Громкое дело «Тихого Дона». – М.: Алгоритм, 2007. – 368 с.
Бывают такие книги, перевернёшь последнюю страницу и задумаешься: о чём она, для кого написана? Перебираешь в уме варианты ответов на эти вопросы и никак не можешь выбрать тот, который полностью бы тебя устроил. Книга Вячеслава Родионова на меня произвела именно такое впечатление.
На первый взгляд всё просто: автор, непосредственный участник событий, рассказывает о том, как Сергей Герасимов снимал свой «Тихий Дон». Шестнадцатилетним мальчишкой Слава Родионов бросил химкомбинат, на котором работал, чтобы помочь матери прокормить семью, и устроился в съёмочную группу, убедив помощников Герасимова взять его ассистентом одного из операторов картины – Майи Меркель. В принципе он мог бы ограничиться лишь собственными воспоминаниями, видел он действительно многое. Мог, но не ограничился.
Не являясь ни киноведом, ни кинокритиком, он скрупулёзно проштудировал массу источников, включая публикации в центральной прессе и выступления самого Герасимова и его коллег, встречался с ныне здравствующими участниками съёмок и родственниками тех, кого уже нет в живых. На страницах книги официоз соседствует с милыми «бытовыми» подробностями. Читатель узнает, как в постельных сценах между Быстрицкой и Глебовым одеяло прокладывали, как Игорь Дмитриев вырабатывал офицерскую осанку старинным способом: с помощью наполненных водой стаканов на погонах. Автор дал слово не только звёздам первой величины, но и жителям Каменска, где была штаб-квартира киногруппы, и хутора Диченский, где проходили основные натурные съёмки. По его мнению, вот они-то, массовка (читай – народ), и были главными героями ленты.
Повествование Родионова, однако, не исчерпывается описанием съёмочных будней. Любопытен разбор любовных линий, проходящих через роман и картину, исходя из божьих заповедей, а не с позиций нравственного кодекса строителя коммунизма. Страдалица-Наталья для него вовсе не образцовая мать и жена, у которой незаслуженно увели мужа, а грешница, убившая своего нерождённого ребёнка, погубившая себя и оставившая сиротами ни в чём не повинных детей. И всё-таки первая часть книги воспринимается как занимательное чтение для поклонников советского кино. Но расслабившегося читателя уже поджидает сюрприз.
Когда приступаешь ко второй части, возникает ощущение, что за перо (или клавиатуру компьютера) взялся совсем другой человек. Автор из рассказчика-очевидца превращается в трибуна, в пламенного защитника чести и достоинства донского казачества и начинает сыпать фактами, разоблачающими «неточности», допущенные и в романе, и в картине. Это уже не воспоминания восторженного юноши, грезившего кинематографом, а гневные филиппики зрелого мужа, пытающегося в меру своих сил и возможностей восстановить историческую справедливость. Если автор и заговаривает о съёмках, то только для того, чтобы снова и снова доказать читателю: на самом деле было не так, как снято Герасимовым (и соответственно написано Шолоховым).

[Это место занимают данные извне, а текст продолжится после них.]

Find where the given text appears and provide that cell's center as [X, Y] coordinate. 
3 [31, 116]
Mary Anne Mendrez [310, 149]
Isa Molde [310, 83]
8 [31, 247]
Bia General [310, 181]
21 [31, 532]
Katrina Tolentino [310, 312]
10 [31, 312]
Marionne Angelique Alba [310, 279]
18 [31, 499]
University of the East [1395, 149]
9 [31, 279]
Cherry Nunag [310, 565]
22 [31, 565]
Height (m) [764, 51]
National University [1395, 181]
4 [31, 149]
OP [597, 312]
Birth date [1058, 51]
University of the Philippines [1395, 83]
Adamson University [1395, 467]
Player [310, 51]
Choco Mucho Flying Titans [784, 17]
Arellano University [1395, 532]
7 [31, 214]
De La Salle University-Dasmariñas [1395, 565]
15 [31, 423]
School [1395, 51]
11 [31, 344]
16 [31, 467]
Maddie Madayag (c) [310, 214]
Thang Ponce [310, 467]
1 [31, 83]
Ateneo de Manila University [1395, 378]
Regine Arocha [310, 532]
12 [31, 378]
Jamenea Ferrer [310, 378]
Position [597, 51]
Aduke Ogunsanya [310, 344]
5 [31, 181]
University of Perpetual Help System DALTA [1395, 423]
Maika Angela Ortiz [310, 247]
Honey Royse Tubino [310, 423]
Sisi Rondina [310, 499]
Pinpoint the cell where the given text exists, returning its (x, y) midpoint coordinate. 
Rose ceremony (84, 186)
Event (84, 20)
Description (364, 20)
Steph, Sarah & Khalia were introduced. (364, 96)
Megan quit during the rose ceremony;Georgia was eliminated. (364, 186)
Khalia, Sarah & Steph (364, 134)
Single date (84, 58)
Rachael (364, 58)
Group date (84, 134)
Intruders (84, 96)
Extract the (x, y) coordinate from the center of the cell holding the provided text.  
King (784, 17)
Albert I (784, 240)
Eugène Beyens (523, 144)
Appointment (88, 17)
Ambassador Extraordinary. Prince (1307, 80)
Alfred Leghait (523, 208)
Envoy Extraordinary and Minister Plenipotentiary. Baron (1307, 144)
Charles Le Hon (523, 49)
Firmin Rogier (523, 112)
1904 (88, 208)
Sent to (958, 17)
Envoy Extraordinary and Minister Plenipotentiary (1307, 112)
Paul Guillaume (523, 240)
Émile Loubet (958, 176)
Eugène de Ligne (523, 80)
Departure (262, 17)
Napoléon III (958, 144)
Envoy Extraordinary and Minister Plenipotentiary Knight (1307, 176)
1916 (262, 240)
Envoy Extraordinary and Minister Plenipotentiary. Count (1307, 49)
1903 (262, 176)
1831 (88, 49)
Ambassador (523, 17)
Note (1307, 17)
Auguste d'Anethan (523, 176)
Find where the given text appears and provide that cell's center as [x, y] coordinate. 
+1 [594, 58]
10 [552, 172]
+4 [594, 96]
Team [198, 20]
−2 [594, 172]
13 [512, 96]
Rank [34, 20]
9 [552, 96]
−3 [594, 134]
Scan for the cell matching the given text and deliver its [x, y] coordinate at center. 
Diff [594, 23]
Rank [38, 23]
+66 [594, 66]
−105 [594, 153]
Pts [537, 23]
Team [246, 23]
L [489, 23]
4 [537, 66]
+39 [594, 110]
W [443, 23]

По-человечески эту пылкость понять можно. Вячеслав Родионов родился и вырос в тех местах, где происходит действие романа. Сам казак, и предки его казаками были, и понятно, что душа у него болит за попранную славу предков. Причём со свойственной ему скрупулёзностью он приводит многочисленные цитаты и из трудов историков, и из воспоминаний своих земляков-казаков – как тех, кто чудом выжил в сталинских лагерях, так и тех, кто оказался в эмиграции. Но к кому адресуется автор? Для почитателей картины на этих страницах слишком много истории и мало уважения к любимому фильму, для профессиональных историков – слишком много эмоций и мало фактов.
Но непонятнее всего другое. Почему ареной для этого своеобразного сражения за справедливость Родионов выбрал фильм Герасимова? Сергей Аполлинариевич не документальное кино снимал, а экранизировал культовый роман советского писателя номер один. Ни Шолохов, ни Герасимов не могли рассматривать трагедию донского казачества вне пресловутого девиза «до основанья, а затем». Если уж рассматривать созданное ими как документ эпохи, то именно как документ советской эпохи, которая базировалась на ценностях и приоритетах, кардинально отличных от тех, что нынче исповедует автор. В юности он к Сергею Герасимову и его творчеству относился совершенно иначе и даже мечтал по окончании съёмок учиться в его мастерской. Так что было бы гораздо логичнее (этические соображения можем в расчёт и не брать) развести по разным изданиям светлые воспоминания о киношной юности и исторические штудии, коим автор посвятил свои зрелые годы.